TEXT PROVIDED:
+---+

I froze...does that mean I wanted it?

During my last relationship, I was really scared of the guy I was with, and he would always try to do sexual stuff whenever we were alone, even though I didn’t want to. The first time, I pushed him off of me, and he stopped. The second time, I had told him beforehand that I didn’t want to do anything, and he tried anyway. He was more touchy and persistent this time, and I had even put on extra layers of clothes because I really didn’t want to do anything, but he started doing stuff to me anyway. I just lied there, frozen, I didn’t know what to do. I had told him beforehand that I didn’t want to do anything and he still did stuff, but I didn’t definitively say “no” I’m the moment. I occasionally have flashbacks to that and I had tried breaking up with him multiple times and he wouldn’t let me. It grosses me out to think about, but idk what to do. I didn’t push him away or say no in that instance, but I also didn’t say yes. I didn’t say anything, I just laid there. I feel like it was wrong but I also don’t know if it would be considered rape since I froze, instead of fighting. I’ve been feeling a lot of feelings for a while that line up with ptsd from partner rape, and I’ve been in therapy for a few months, but it still feels weird to consider myself a “survivor” and on the same “level” as other people who have been raped because I know that so many other people have been through so much worse, and my experience just doesn’t feel as valid. I’ve thought maybe I was trying to make something out of nothing but I know he’s tried to do the same thing to at least one other girl, and I’ve only talked about it with my therapist and my 2 closest friends, and I’m not going to try to pursue any legal action or speak out about it because I hate talking about it, so there wouldn’t be any reason for me to make it up. Please let me know what you think, I’m just really confused.

+---+

Stored records:
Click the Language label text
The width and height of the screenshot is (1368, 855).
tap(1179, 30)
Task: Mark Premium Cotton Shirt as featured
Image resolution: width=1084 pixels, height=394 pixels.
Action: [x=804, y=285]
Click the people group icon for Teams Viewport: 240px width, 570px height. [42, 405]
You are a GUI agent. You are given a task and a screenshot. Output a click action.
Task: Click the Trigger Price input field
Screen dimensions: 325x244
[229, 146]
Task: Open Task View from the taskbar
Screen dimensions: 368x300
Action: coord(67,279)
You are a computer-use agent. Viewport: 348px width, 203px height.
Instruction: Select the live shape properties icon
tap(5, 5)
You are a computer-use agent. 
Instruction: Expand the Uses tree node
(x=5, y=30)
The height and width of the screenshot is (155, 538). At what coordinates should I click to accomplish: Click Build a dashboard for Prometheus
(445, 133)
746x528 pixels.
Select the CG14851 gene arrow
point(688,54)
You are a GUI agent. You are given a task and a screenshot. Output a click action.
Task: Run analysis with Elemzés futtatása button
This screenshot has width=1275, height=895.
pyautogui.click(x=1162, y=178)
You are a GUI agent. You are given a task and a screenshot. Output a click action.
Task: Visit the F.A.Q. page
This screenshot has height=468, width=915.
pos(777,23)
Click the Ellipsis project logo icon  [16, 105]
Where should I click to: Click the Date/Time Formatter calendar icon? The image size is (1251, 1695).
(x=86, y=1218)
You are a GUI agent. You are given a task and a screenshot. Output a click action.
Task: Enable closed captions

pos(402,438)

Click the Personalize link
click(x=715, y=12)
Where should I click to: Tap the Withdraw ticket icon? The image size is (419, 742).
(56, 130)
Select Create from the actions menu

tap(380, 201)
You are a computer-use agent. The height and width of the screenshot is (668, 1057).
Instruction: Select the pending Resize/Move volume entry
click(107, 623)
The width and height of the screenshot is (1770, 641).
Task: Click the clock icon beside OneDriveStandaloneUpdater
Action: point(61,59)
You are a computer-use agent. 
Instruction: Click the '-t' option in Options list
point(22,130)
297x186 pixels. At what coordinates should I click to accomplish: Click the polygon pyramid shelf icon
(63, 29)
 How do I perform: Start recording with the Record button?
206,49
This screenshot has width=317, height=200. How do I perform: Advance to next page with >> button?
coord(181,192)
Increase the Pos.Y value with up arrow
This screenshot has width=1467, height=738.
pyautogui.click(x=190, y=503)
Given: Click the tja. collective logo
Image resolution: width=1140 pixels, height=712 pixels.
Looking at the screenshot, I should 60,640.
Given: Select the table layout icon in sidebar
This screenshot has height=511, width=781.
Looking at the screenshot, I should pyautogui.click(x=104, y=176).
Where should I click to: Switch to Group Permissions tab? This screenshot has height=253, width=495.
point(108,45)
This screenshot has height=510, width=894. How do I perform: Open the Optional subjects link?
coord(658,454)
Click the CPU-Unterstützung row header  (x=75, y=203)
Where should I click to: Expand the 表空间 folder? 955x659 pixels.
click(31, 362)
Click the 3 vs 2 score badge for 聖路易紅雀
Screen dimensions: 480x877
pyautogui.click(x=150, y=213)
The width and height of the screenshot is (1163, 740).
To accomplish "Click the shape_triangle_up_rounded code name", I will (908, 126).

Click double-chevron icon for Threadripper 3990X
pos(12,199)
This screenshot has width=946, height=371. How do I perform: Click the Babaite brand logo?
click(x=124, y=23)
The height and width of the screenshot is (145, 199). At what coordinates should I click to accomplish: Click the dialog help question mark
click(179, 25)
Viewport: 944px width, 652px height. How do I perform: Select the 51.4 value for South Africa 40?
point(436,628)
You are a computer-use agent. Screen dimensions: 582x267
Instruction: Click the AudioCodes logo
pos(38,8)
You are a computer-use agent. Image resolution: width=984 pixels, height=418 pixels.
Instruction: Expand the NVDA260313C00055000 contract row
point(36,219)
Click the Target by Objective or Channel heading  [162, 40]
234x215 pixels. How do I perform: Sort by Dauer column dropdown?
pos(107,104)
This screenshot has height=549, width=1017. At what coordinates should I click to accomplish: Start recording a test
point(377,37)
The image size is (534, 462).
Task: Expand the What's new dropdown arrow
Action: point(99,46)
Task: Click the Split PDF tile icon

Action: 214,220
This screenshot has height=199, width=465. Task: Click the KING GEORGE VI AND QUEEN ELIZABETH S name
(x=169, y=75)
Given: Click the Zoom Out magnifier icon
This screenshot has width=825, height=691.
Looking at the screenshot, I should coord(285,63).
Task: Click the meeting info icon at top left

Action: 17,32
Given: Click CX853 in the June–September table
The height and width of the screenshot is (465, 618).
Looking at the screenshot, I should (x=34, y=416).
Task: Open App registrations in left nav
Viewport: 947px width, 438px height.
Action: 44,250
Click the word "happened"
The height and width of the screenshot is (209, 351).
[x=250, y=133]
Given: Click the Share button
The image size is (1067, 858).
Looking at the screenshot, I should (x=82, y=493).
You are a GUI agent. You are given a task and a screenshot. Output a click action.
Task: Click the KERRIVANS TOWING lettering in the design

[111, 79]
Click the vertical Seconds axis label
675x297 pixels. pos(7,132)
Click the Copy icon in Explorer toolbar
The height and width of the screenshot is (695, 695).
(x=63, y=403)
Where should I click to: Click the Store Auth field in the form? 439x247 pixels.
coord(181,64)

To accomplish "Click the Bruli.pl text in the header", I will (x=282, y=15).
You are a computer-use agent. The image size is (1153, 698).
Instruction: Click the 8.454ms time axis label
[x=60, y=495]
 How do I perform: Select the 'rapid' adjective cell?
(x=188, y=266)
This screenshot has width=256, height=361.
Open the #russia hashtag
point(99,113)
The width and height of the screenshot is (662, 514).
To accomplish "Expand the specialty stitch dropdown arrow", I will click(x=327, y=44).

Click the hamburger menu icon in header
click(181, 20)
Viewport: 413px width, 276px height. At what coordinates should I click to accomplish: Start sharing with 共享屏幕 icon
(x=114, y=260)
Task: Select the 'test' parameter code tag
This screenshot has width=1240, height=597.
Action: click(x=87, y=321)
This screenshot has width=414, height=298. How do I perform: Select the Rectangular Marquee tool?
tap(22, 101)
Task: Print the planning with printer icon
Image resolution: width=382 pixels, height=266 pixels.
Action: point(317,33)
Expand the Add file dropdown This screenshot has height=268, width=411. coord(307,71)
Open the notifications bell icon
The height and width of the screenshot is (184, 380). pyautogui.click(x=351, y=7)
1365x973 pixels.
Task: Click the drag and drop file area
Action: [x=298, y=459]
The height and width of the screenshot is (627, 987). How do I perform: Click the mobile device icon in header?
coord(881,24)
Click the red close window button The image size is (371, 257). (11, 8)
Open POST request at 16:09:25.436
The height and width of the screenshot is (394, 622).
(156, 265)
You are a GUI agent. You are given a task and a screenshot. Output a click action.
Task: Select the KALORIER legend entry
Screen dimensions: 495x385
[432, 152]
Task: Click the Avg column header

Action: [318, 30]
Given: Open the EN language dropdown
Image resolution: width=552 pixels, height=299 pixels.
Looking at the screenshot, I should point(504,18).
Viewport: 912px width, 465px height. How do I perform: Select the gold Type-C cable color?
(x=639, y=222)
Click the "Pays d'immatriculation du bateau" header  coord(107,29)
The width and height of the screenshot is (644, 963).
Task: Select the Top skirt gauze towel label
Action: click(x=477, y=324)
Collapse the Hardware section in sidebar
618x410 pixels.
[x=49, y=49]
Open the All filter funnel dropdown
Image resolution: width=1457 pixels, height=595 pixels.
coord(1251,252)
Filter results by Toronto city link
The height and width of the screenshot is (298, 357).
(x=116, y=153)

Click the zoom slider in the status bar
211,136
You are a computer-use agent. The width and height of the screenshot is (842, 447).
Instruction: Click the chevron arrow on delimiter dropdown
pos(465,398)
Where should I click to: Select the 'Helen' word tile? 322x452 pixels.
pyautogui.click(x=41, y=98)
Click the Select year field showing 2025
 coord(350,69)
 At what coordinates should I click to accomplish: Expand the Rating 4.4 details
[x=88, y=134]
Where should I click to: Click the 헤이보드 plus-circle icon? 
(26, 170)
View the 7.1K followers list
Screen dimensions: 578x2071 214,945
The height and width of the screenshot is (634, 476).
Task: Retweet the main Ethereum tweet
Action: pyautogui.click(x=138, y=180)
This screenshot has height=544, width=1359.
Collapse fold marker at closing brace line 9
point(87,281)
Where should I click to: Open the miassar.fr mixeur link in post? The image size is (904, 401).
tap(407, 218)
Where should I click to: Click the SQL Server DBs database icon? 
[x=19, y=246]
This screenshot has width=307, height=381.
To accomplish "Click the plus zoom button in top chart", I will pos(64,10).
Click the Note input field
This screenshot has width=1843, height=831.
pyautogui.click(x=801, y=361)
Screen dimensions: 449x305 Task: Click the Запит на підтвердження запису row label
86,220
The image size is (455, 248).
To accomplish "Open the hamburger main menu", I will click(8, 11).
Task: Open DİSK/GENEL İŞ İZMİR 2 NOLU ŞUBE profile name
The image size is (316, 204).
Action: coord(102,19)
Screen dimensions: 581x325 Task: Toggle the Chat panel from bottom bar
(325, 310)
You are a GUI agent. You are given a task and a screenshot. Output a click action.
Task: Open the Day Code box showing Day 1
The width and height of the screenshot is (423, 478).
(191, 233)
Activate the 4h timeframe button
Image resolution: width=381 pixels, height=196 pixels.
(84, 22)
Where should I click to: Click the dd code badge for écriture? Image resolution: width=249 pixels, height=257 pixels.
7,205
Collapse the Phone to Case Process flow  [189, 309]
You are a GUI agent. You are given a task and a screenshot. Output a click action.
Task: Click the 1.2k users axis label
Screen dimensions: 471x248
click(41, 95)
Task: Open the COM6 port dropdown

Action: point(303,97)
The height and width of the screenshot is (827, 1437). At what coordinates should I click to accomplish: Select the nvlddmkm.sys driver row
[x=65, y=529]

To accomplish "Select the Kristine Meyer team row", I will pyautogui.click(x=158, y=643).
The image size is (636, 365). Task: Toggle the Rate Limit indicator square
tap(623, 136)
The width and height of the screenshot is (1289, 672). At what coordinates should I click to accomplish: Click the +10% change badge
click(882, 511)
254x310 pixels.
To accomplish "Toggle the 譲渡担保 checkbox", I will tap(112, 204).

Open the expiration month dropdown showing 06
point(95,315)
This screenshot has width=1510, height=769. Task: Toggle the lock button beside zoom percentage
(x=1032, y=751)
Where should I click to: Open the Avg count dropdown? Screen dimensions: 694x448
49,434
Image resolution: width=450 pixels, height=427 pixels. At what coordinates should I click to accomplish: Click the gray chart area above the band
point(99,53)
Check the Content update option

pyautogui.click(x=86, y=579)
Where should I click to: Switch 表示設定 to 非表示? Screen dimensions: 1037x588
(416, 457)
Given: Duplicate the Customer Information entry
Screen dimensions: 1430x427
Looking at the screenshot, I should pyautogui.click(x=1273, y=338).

+---+

WHAT NEEDS TO BE DONE: According to the post about freezing during an unwanted encounter, how long has the writer been in therapy?

COMPLETED EXERCISE: A few months.